3. Talent: The act’s instrumental skills.
4. Originality: Original work is encouraged. Cover tunes are allowed but playing the recorded rendition lick by lick is discouraged; will not be looked upon favorably by the judges; and will be reflected in scoring.
5. Stage Presence: Over the years, the quality of talent has risen so dramatically that we no longer consider this an “amateur” competition. Most contestants have performed on stage enough to know that they are not simply playing music, but putting on a show. This category rates how “sellable” a band may be.
To reflect the relative importance of each category in the success of a band, a band’s score in each category is weighted. Raw scores for Blues Content is multiplied by four, Talent and Vocals by three and Originality and Stage Presence are multiplied by two. The total in each category represents the weighted score for that category. Total possible weighted score is 140.
The weighted multipliers will be Blues content (4); talent (3); vocals (3); originality (2) and stage presence (2).
A Band is penalized one point from its total weighted score (see below) for each ten seconds that it runs overtime. There is no penalty for using less than the allotted time. At the venue coordinator’s discretion, a penalty for excessive time loading-in and out may also be applied.
SCORING SYSTEM FOR JUDGES
Here is the scoring procedure for 2011 IBC. 1. All categories and weightings are as previously stated. 2. Each judge will indicate his or her raw score (a whole number between 1 and 10) in each category and turn that information over to the scorekeeper.

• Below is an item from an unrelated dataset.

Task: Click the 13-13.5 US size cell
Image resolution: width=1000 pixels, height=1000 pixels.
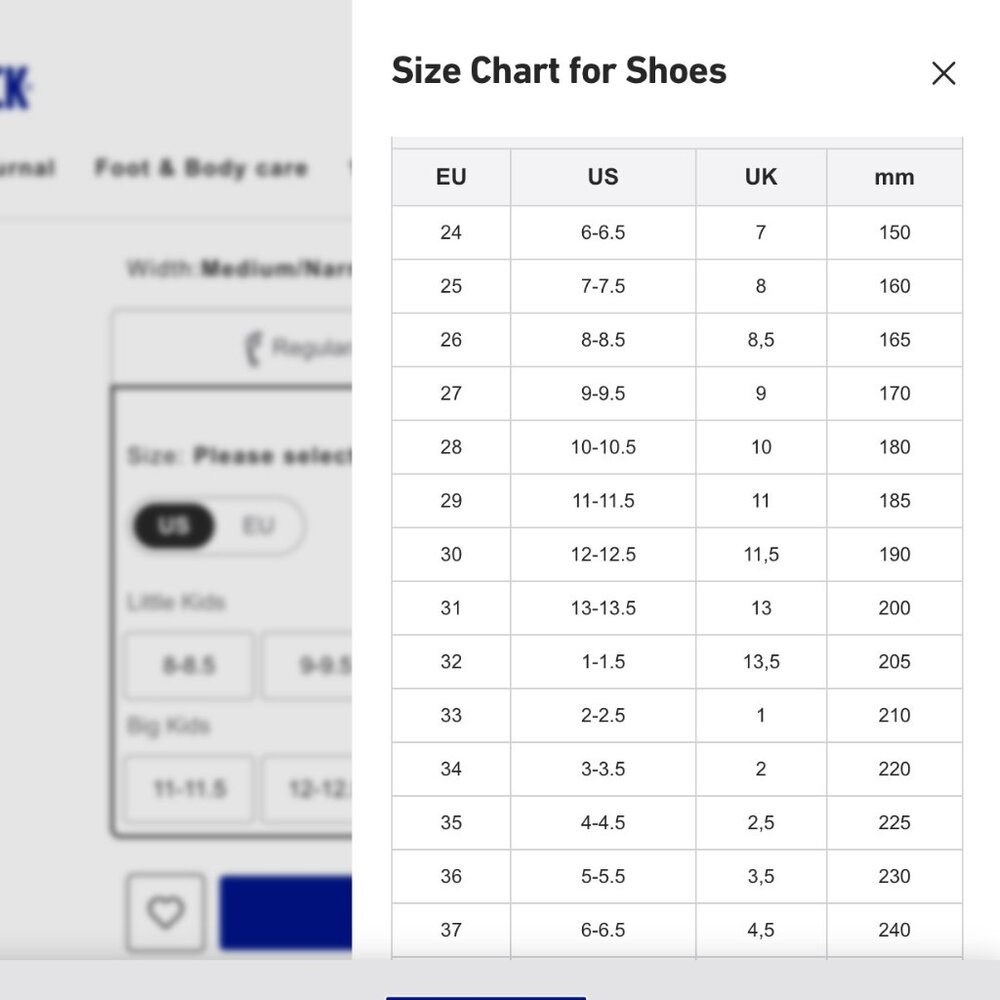Action: tap(603, 608)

1-3 Typical of a beginning blues band. 4-5 Typical of a local weekend band. 6-7 Typical of an advanced local band but not yet ready to headline a major blues club. 8-9 Typical of the quality of blues artists who headline major clubs. 10 Typical of those who play the main stage at major festivals such as Chicago or King Biscuit Blues Festivals.
3. The scorekeeper will multiply the raw score in each category by the established multiplier to get each judge’s weighted score in each category for each act.

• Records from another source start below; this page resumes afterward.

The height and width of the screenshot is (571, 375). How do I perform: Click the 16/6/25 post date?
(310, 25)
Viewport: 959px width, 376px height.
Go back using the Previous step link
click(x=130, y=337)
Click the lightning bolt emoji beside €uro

4. The weighted scores from each category for an act are added together to determine the act’s total weighted score for each judge.
5. Any penalty points will then be deducted to obtain the act’s net weighted score for each judge. 6. After all acts have been judged and each act’s net weighted score for each judge calculated, each act will then be ranked for each judge based on that judge’s order of scores, with the act receiving the judge’s highest net weighted score being given a ranking of 1, and so on for that judge. So, in a competition with five acts, for example, each judge ends up with the acts ranked 1 – 5 based on each judge’s personal scoring habits. This results in the act’s final ranking number for each judge. 7. Next, the scorer totals the final ranking number from all judges for each act to determine the gross act ranking. That figure is averaged (divided by the total number of judges) to achieve the aggregate act ranking.
8. For the quarter finals, in the solo/duo category, the four acts in each venue with the best two-day total of aggregate act ranking will advance to the semi-finals. In the band category, for the quarterfinals. In the band category, the four acts in each venue with the best two day total of aggregate act ranking will advance to the semi-finals.
9. For the semi-finals, in the solo/duo category, the two acts in each venue with the best aggregate act ranking will advance to the finals. In the band category, the act in each venue with the best aggregate act ranking will advance to the finals.
10. For the finals, the act with the best Aggregate Act Ranking is the top finisher. 11. In the case of a tie, the scorer shall calculate the sum of all Total Weighted Scores from all judges for the tied acts. The band with the higher sum of Total Net Weighted Scores wins.